There were no significant differences among the groups at baseline. Both doses of ashwagandha significantly increased the reflection index compared to baseline and placebo (P < 0.001). There was no significant difference in the reflection index between the 2 dosage groups, although the 1000 mg/day dosage did have a larger effect.

Compared with baseline, 500 mg/day ashwagandha significantly increased NO by 15.29% (P < 0.05) and GSH by 14.72% (P < 0.05), and significantly decreased MDA by 6.36% (P < 0.05) and hsCRP by 41.22% (P < 0.001). Likewise, compared with baseline, 1000 mg/day ashwagandha significantly increased NO by 33.75% (P < 0.001) and GSH by 31.48% (P < 0.001), and significantly decreased MDA by 21.39% (P < 0.001) and hsCRP by 57.71% (P < 0.001). When comparing the percent change from baseline, both the 500 mg/day and 1000 mg/day dosages significantly changed the levels of NO (P < 0.01 and P < 0.001, respectively), GSH (P < 0.001 for both), and hsCRP (P < 0.001 for both) compared with placebo. Only the 1000 mg/day dosage was significantly better than the placebo in reducing MDA (P < 0.001). Ashwagandha 1000 mg/day was significantly more effective than 500 mg/day ashwagandha in decreasing MDA (P < 0.05), increasing NO (P < 0.05), increasing GSH (P < 0.01), and decreasing hsCRP (P < 0.05).

Analyzing the change from baseline levels, both ashwagandha 500 mg/day and 1000 mg/day significantly reduced the levels of total cholesterol (P < 0.001 for both), low-density lipoprotein (LDL) cholesterol (P < 0.01 and P < 0.001, respectively), and triglycerides (P < 0.01 and P < 0.001, respectively) compared to placebo. Neither treatment significantly changed very-LDL cholesterol levels. Only the 1000 mg/day dosage significantly increased high-density lipoprotein (HDL) cholesterol compared with baseline and placebo (P < 0.001).
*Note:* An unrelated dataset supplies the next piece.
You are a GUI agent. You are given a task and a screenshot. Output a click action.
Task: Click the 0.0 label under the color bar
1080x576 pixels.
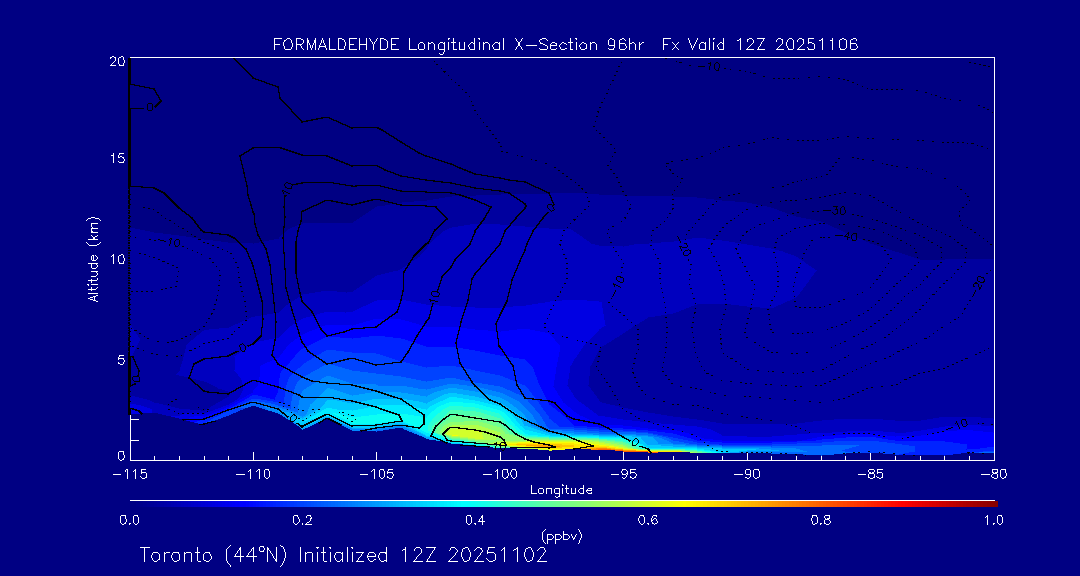129,520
Also, 1000 mg/day ashwagandha was significantly better than the 500 mg/day dosage in reducing total cholesterol (P < 0.05) and increasing HDL (P < 0.01).
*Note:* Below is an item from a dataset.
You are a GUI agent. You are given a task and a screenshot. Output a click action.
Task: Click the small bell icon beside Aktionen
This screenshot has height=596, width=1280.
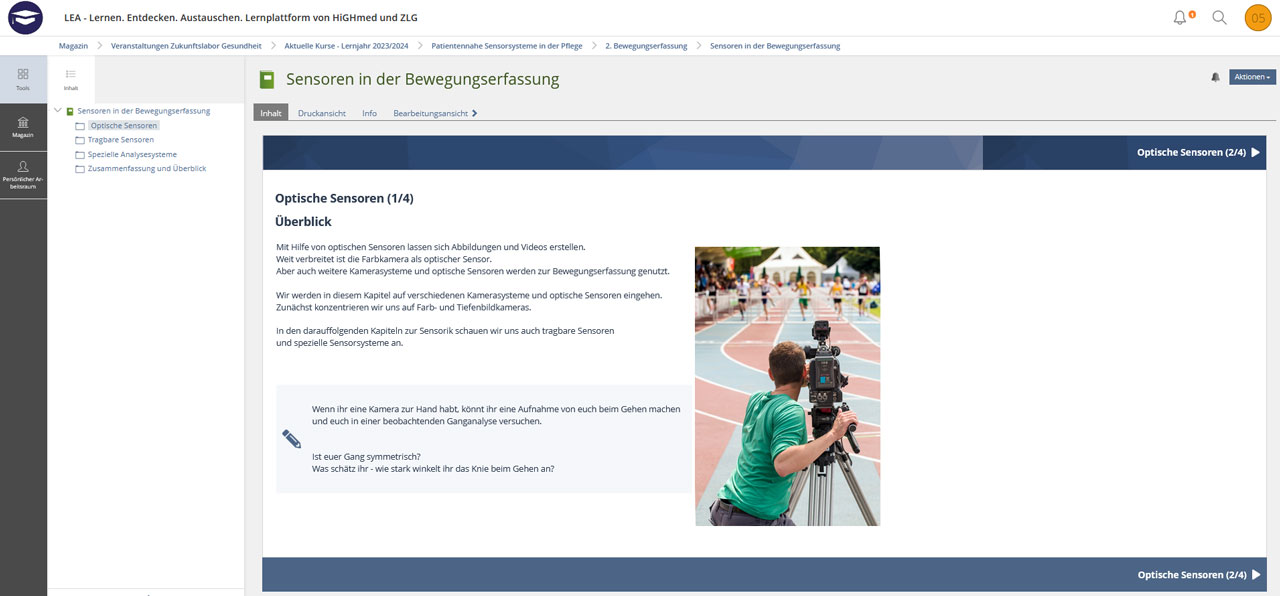tap(1215, 77)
Both ashwagandha doses were well tolerated. There were no adverse effects reported.

The authors conclude that both 500 mg/day and 1000 mg/day ashwagandha had a beneficial effect on endothelial function after 12 weeks of treatment in patients with T2DM. Also, the significant changes in oxidative and inflammatory biomarkers suggest an improvement in antioxidant status and reduction in inflammation, which could contribute to the improved endothelial function. Limitations of this study were the relatively small population size and the lack of controls for changes in diet and exercise habits which may have affected the outcomes. The authors reported mean body weight and body mass index (BMI) at baseline but not at the end of the study. The authors suggest that the therapeutic role of ashwagandha as an adjunctive diabetes therapy should be further evaluated.